How Tax Law Treats Delaware Statutory Trusts & Their Members
Much like an LLC or S-Corp, DSTs are considered “pass-through” entities by the IRS, meaning that all profits and losses are passed through to individual beneficiaries of the trust. In other words, a Delaware Statutory Trust is not a taxable entity. This structure allows for partial ownership and can facilitate passive fractional investment into a real estate asset without constituent members of the DST having to hold title or actively manage property. This ruling also established that eligible DST investments can qualify as the replacement property in a 1031 exchange; in other words, interest in a Delaware Statutory Trust may suffice as the “like-kind” asset in the eyes of IRS, and so can be traded for real property or vice versa in a legal 1031 exchange. Hence, DSTs have become the primary mechanism for passive investors to access high-quality real estate assets at relatively low minimums while still qualifying for 1031 exchange benefits.

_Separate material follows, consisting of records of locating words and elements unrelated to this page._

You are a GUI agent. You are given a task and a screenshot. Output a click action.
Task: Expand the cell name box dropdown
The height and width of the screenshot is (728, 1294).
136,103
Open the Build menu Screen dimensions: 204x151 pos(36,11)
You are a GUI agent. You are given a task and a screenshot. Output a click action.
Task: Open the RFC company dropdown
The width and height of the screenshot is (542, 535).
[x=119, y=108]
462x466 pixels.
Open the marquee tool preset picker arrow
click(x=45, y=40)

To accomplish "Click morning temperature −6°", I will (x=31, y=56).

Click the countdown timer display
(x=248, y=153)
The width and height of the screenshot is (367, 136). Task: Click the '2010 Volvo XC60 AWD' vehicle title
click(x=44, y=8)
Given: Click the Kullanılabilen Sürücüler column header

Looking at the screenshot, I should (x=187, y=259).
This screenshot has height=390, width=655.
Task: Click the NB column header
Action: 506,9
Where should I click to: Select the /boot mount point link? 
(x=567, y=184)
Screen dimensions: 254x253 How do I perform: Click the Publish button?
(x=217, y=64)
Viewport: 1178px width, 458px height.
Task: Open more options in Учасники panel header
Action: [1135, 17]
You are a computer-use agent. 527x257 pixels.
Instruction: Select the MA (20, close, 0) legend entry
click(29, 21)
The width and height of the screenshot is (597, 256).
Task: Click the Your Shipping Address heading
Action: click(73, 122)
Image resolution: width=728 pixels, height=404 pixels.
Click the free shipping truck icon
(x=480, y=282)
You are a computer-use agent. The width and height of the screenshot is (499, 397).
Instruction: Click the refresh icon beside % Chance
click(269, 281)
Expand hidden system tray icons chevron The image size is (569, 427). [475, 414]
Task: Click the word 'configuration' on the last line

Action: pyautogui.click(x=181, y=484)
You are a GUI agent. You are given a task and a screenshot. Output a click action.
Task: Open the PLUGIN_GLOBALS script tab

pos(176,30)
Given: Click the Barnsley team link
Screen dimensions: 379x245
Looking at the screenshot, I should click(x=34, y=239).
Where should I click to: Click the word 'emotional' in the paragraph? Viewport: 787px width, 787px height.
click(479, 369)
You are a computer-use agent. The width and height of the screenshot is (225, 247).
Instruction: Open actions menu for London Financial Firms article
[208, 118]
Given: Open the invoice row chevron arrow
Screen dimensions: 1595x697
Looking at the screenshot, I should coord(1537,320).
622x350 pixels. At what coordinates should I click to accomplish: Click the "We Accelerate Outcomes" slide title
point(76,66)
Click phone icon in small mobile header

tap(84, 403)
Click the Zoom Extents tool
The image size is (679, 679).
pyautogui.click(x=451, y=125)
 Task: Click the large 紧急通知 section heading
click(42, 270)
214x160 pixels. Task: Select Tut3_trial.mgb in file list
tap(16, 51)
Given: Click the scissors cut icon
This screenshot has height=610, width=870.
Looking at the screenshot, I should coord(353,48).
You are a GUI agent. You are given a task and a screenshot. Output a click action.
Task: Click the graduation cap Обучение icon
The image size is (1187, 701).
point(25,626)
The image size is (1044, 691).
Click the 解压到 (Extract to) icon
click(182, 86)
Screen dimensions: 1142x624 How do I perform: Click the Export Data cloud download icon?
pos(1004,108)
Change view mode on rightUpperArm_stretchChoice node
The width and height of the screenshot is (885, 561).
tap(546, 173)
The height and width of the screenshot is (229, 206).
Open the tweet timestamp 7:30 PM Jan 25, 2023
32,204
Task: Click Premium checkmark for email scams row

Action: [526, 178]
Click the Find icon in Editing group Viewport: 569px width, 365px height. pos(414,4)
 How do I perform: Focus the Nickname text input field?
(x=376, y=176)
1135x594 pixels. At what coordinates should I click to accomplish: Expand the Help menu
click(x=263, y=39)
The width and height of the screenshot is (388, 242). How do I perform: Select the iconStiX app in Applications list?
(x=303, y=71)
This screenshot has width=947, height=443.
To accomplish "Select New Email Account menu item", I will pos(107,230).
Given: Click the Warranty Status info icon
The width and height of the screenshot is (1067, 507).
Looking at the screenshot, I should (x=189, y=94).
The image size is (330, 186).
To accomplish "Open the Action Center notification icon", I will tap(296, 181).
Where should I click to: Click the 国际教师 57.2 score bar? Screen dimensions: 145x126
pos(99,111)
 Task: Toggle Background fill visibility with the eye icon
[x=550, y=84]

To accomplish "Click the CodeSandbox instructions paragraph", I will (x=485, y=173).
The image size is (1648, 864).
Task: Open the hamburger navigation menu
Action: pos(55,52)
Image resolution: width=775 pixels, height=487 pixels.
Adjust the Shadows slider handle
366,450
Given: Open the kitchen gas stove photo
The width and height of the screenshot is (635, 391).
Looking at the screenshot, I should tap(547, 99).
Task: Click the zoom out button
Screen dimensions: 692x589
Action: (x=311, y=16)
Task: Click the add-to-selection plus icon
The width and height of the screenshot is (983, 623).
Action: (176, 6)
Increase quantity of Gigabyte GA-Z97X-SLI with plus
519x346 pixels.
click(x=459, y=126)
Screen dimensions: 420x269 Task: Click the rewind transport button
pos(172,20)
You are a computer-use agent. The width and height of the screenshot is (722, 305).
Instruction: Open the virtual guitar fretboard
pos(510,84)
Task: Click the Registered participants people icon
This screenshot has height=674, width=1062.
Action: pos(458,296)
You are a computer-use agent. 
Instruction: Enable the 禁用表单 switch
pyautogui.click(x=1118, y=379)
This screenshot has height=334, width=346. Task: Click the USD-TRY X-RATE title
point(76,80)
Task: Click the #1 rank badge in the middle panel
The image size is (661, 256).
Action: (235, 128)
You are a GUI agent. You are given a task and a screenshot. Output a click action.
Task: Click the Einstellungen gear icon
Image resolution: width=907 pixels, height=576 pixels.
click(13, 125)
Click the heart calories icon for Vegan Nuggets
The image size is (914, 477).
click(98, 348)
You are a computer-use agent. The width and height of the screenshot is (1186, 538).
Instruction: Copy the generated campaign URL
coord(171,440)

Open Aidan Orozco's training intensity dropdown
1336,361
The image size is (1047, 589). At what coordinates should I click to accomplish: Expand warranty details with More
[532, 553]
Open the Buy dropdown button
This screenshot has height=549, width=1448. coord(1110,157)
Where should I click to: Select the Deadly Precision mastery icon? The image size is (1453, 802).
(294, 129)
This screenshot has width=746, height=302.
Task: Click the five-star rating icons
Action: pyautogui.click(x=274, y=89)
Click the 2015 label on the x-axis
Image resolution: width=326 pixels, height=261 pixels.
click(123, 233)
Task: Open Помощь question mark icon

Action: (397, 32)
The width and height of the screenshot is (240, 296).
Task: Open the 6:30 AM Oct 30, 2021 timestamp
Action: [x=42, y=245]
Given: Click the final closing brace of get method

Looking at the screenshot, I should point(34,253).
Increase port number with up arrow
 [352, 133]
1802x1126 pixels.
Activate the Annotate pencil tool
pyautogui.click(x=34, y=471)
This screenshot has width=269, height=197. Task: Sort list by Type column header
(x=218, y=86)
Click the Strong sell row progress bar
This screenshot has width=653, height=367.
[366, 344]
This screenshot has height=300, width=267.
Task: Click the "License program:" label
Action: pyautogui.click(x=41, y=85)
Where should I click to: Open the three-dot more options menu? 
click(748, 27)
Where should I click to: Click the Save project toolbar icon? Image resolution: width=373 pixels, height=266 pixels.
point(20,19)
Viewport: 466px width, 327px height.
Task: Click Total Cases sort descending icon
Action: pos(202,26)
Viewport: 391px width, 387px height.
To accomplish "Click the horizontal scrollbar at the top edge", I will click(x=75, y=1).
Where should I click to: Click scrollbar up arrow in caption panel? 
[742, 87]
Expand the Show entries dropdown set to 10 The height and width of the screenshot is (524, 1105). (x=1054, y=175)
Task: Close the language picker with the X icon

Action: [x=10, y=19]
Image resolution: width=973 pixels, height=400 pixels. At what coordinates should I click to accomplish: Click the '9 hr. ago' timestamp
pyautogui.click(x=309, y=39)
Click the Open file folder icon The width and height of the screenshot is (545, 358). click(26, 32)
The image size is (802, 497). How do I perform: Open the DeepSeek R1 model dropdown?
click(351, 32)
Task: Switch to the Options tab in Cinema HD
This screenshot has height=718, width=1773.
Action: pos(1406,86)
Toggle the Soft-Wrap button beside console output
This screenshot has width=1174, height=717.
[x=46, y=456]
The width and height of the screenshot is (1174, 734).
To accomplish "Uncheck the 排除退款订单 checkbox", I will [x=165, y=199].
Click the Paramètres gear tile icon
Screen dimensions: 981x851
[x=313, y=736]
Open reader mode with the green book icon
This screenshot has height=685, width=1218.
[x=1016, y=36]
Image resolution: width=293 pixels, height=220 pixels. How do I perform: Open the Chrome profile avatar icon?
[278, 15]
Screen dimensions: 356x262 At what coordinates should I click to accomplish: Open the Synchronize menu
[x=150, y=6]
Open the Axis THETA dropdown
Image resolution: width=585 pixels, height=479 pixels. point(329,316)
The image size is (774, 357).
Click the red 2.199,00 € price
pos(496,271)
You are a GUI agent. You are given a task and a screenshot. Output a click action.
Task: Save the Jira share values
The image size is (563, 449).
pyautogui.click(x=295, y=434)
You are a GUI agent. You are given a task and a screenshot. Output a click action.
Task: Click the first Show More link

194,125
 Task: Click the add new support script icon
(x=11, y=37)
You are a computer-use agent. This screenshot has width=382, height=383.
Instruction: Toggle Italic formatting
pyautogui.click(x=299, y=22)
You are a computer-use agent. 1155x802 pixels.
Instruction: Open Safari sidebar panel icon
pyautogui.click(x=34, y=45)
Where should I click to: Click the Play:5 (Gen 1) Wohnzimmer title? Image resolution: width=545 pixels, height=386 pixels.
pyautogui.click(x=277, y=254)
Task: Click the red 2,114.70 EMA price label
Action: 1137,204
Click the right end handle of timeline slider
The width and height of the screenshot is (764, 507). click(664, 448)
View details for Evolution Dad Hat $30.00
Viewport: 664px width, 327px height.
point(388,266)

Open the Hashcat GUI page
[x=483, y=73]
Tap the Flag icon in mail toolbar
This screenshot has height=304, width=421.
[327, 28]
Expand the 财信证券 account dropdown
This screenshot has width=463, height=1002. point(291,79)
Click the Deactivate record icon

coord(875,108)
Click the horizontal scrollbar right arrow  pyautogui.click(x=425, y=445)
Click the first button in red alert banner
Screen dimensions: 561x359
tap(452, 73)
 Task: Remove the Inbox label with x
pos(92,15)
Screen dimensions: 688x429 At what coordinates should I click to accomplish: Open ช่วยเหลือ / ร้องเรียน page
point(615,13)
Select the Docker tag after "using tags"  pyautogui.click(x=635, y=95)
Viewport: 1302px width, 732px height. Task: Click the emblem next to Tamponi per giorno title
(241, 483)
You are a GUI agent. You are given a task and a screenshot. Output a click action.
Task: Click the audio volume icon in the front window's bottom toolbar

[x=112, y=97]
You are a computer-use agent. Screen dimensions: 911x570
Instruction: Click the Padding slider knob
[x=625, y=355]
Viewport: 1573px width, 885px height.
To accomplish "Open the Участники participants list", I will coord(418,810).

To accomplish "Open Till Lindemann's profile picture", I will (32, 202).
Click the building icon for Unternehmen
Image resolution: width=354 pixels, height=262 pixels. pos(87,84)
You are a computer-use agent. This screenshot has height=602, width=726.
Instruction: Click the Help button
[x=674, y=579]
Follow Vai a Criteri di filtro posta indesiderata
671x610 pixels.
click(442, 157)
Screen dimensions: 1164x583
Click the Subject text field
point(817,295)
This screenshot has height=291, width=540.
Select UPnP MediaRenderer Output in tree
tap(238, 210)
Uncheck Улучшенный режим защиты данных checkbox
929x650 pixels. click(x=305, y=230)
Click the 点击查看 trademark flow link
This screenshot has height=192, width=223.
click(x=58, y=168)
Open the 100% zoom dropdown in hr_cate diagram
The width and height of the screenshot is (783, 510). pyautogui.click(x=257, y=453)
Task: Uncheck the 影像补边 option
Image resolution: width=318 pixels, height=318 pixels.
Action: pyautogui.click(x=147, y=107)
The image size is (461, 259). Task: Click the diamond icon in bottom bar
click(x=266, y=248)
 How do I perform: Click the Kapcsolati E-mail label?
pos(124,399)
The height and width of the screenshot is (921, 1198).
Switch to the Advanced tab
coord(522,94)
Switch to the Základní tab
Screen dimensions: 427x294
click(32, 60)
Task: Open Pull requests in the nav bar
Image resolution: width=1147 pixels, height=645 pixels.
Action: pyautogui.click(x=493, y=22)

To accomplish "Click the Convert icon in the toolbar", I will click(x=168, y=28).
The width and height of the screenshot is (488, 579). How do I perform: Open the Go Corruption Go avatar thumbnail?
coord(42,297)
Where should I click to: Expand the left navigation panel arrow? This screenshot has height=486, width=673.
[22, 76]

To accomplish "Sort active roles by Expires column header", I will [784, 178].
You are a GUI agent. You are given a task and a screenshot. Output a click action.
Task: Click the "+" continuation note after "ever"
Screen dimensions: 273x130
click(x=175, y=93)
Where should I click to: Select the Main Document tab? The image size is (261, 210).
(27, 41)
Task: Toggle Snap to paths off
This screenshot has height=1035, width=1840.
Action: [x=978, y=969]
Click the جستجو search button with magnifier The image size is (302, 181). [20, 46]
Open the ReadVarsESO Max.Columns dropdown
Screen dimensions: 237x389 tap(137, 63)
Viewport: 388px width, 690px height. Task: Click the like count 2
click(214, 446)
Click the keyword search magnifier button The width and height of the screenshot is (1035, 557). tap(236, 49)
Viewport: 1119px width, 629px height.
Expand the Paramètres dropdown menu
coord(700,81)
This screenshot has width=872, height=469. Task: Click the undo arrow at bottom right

How Delaware Statutory Trusts Work in Practice
Typically, a lead investor (often referred to as a ‘Sponsor’ in industry parlance) acquires the underlying property, then offers beneficial interest to passive investors in the DST. Like other legal entities that facilitate syndication, the DST structure allows beneficiaries of the trust to own stake in much larger commercial real estate (CRE) properties than they would normally be able to access—such as multifamily assets with hundreds of units, office buildings, mixed-use property, or niche CRE assets.
The DST structure allows for individual passive investors to access institutional-grade real estate via 1031 exchanges at a much lower barrier to entry. However, beneficiaries of a DST can participate without pursuing 1031 exchange benefits.
Tenants in Common Real Estate Investing
Tenants in Common is another legal structure for ownership interest in real estate. Like a DST, the arrangement allows for partial ownership of underlying property and can facilitate syndication to passive investors. Both structures allow groups of investors to pool equity to acquire property on a tax-deferred basis via 1031 exchange, and both structures satisfy the program’s “like kind” qualification.
There are some key differences between the two structures:
- Investor Limit: Per IRS guidelines, a Tenancy in Common (or TIC) structure only allows for 35 investors. For institutional-grade property this may result in a prohibitively-high minimum investment for many individual investors.
- Bankruptcy Protection: Each TIC investor must set up a single-member LLC to ensure personal protection from liability, whereas a DST structure affords individual members bankruptcy remoteness.
- Voting Rights: The TIC structure requires unanimous consent from members when making decisions regarding the property – including refinancing, raising additional capital, or selling. In the DST structure, decision-making authority rests solely with a signatory trustee (typically the sponsor) while all other beneficiaries are strictly passive investors.
For these and other reasons, Delaware Statutory Trusts tend to be the preferred vehicle for collective investment into replacement property in a 1031 exchange.
The Bottom Line
At EquityMultiple, we are constantly working toward a robust pipeline of potential 1031 Exchange-eligible investment offerings—both Tenancy in Common and Delaware Statutory Trust structures.
Our underwriting standards for this type of investment offering are just as stringent as for our core, direct investment offerings. As with any offering on the EquityMultiple platform, our 1031 Exchange investments offer a lower entry point for individual accredited investors. We encourage investors to consult a licensed tax professional when considering the specifics of a 1031 Exchange investment or other tax-advantaged real estate investment.